March 29, 2024

More Evidence of Rust Belt Revival

The $48 million, 169,000-square-foot Owensboro Convention Center nears completion along the banks of the Ohio River/Keith Schneider
The $48 million, 169,000-square-foot Owensboro Convention Center nears completion along the banks of the Ohio River/Keith Schneider

OWENSBORO, KY — When it’s completed next year, the 169,000-square-foot, $48 million convention center under construction in this city of 57,000 will arguably be the most striking architectural achievement on the Ohio River. With its angles and glass and cantilevered roof, the convention center dwells atop a high river bluff like a palace to the future. Which is almost precisely what it is.

Almost two years ago I first set foot in Owensboro to undertake a research project, What’s Done, What’s Next, to suggest new steps the city could take to ensure its prosperity and quality of life this century. I visited for a week a month from May 2011 to October 2011, releasing a study for Citistates that suggested achievable steps — like making it easier for women to participate as elected and civic leaders — that would strengthen the bones of a city that already was a pretty nice place to live and do business. I noticed straight away that the city’s elected leaders participated well with county leaders in pursuing projects of importance, like an $80 million tax increase to develop downtown Owensboro. The new tax was approved in February 2009, in the face of a deepening recession and in a region that had shifted from pragmatic Democratic Senator Wendell Ford to Tea Party conservative Senator Rand Paul.

Owensboro’s new convention center was paid for with those “prime-the-pump” public funds. Other public money went into a new five-acre riverfront park, streetscaping, and other infrastructure. That, in turn, prompted private investments, including the seven-story, 151-room Hampton Inn under construction next door to the convention center, a new office building across the street, and a 120-room Holiday Inn that’s planned for the downtown convention center district.

I also had the chance to travel along the Ohio River, reporting for The New York Times, Circle of Blue, and ModeShift on the surprising bounce in the economic step of a six-state river corridor that had been the belt in the Rust Belt. This month two more of those reports were published in the Times.

The first, a follow-up to a piece on Louisville’s big “wellness and aging sector,” described how Louisville’s wellness and aging companies are helping to design the next era of American retirement.

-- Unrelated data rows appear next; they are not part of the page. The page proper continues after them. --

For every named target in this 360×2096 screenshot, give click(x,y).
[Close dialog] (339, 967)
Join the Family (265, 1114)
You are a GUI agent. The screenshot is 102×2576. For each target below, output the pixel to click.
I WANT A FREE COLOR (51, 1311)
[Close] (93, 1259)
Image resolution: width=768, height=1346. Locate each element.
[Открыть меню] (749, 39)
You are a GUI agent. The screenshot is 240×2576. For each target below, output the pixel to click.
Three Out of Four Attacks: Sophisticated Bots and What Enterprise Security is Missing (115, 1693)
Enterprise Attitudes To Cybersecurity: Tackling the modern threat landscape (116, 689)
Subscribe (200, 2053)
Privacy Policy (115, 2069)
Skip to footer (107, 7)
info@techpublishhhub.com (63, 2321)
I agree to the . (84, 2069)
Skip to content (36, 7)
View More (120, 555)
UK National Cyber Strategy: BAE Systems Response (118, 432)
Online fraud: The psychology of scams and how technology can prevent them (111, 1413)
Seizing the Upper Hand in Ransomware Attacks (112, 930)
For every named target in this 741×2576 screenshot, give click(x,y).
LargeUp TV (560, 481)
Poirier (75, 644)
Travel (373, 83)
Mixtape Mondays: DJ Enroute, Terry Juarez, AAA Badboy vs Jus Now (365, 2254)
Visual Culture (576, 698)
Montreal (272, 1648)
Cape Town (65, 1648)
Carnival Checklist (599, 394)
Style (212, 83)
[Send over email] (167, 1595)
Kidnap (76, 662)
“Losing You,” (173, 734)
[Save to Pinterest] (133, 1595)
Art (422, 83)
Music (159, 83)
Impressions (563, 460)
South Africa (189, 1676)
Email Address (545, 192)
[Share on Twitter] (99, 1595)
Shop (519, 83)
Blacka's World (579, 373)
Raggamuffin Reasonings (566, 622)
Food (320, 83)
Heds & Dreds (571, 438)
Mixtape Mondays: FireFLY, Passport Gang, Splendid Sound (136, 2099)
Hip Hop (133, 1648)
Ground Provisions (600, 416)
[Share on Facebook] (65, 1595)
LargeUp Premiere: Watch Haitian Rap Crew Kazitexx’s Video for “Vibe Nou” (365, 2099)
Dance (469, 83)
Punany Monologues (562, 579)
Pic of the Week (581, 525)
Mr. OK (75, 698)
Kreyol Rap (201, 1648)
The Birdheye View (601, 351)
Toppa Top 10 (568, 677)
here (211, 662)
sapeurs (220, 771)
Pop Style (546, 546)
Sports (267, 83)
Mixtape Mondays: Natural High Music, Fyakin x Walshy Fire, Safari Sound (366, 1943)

The second, a report from the Utica shale gas fields of Ohio, found that many of the nation’s biggest natural gas development, processing, and services companies are investing billions of dollars in the infrastructure to prepare and transport the state’s gas reserves to market.

I want to add a note here to ModeShift readers. It’s been too long since my last post in January. My schedule has been consumed with reporting on energy, food, and water from China, India, across the United States, Ontario, and Ohio. The results of that work will appear with more regularity here.

— Keith Schneider

2 thoughts on “More Evidence of Rust Belt Revival

  1. Really interesting and encouraging to read this ever so well written piece. Not only are you a great journalist but you are a joy to read. I felt like I took a little trip through the Rust Belt myself.